Other Names: Hulver Bush, Holm, Hulm, Holme Chase, Holy Tree, Christ's Thorn, Hulver Tree
Holly is one of the most important of the English evergreens, growing into a striking plant in the wintry woodland, with glossy leaves and clusters of brilliant scarlet berries. This is the same Holly we closely connect with the festivities of Christmas, which, from very early days in the history, were gathered in great quantities for Yuletide decorations, both for the Church and for the home.
An old legend declares that the Holly first sprang up under the footsteps of Christ, when He trod the earth, and its thorny leaves and scarlet berries, like drops of blood, have been thought symbolical of the Saviour's sufferings, for which reason the tree is called 'Christ's Thorn' in the languages of the northern countries of Europe. It is, perhaps, in connection with these legends that the tree was called the Holy Tree, as it is generally named by our older writers.
Holly as an Herb for Medicinal Uses
The medicinal parts of the holly are the dried foliage leaves, the fresh leaves, the young leafy branches with the ripe berries and the flowers of the branch tips with the leaves. The flowers have a weak pleasant scent. The berries are poisonous to children.
Holly leaves were formerly used as a diaphoretic and an infusion of them was given in catarrh, pleurisy and smallpox. They have also been used in intermittent fevers and rheumatism.
Holly is used as a diuretic. Also used for coughs, digestive disorders and jaundice.
External applications include use for skin inflammations and ulcers. Infusions and decoctions, often with added herbs, are used as a gargle for oral and pharyngeal inflammation.
The berries, though eaten by birds, are injurious to human beings, and children should be warned against them. Deer will eat the leaves in winter, and sheep thrive on them. They are infested with few insects.
Culinary Uses of Holly
The leaves of Holly have been employed in the Black Forest as a substitute for tea.
Paraguay Tea, so extensively used in Brazil, is made from the dried leaves and young shoots of another species of Holly. Similar properties are often found in more than one species of the same genus.
In addition to being used as a decoration during the Christmas season, holly is used as a protective plant. Planted outside the home, it is thought to afford protection to those dwelling within. Another line of thought is if you sprinkle holly water on newborn babies, it will protect them.
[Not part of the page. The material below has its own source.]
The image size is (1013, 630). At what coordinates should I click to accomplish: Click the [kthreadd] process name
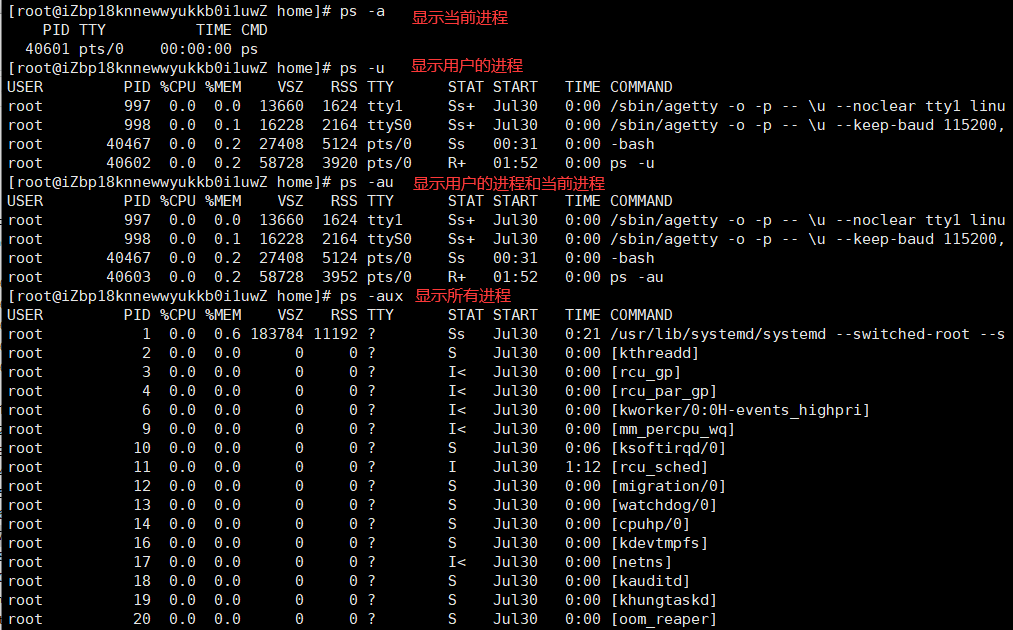point(654,353)
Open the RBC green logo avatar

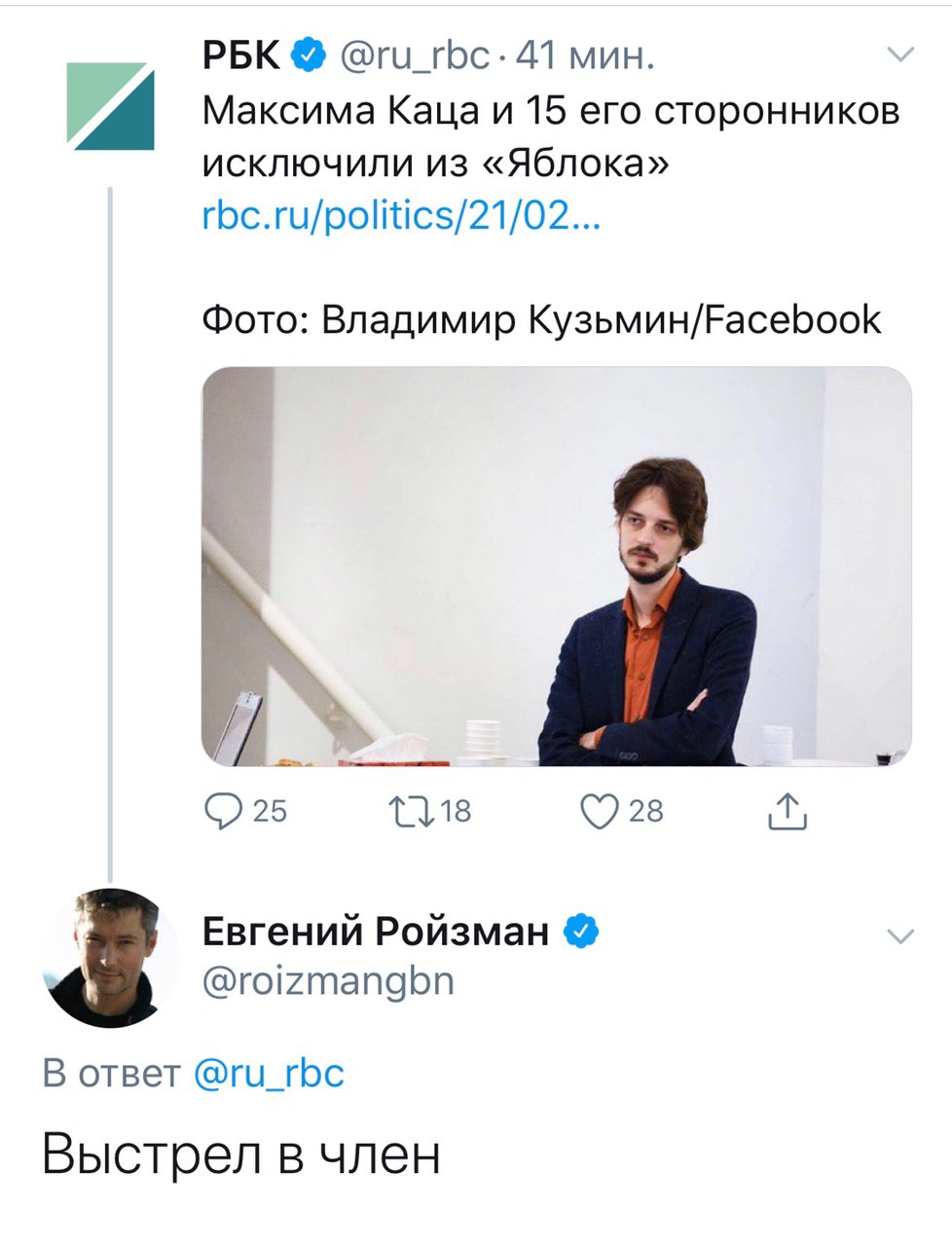[x=110, y=106]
In Norse mythology, holly and hazel also belonged to Thor the Thunderer, and were thought to protect people from his thunderbolts. Holly trees were planted a little distance from homes to attract lightning strikes away from the house. In Christian times, holly taken into the church for Christmas celebration (or hazel for Easter) was carried home and hung up to ward off lightning the rest of the year.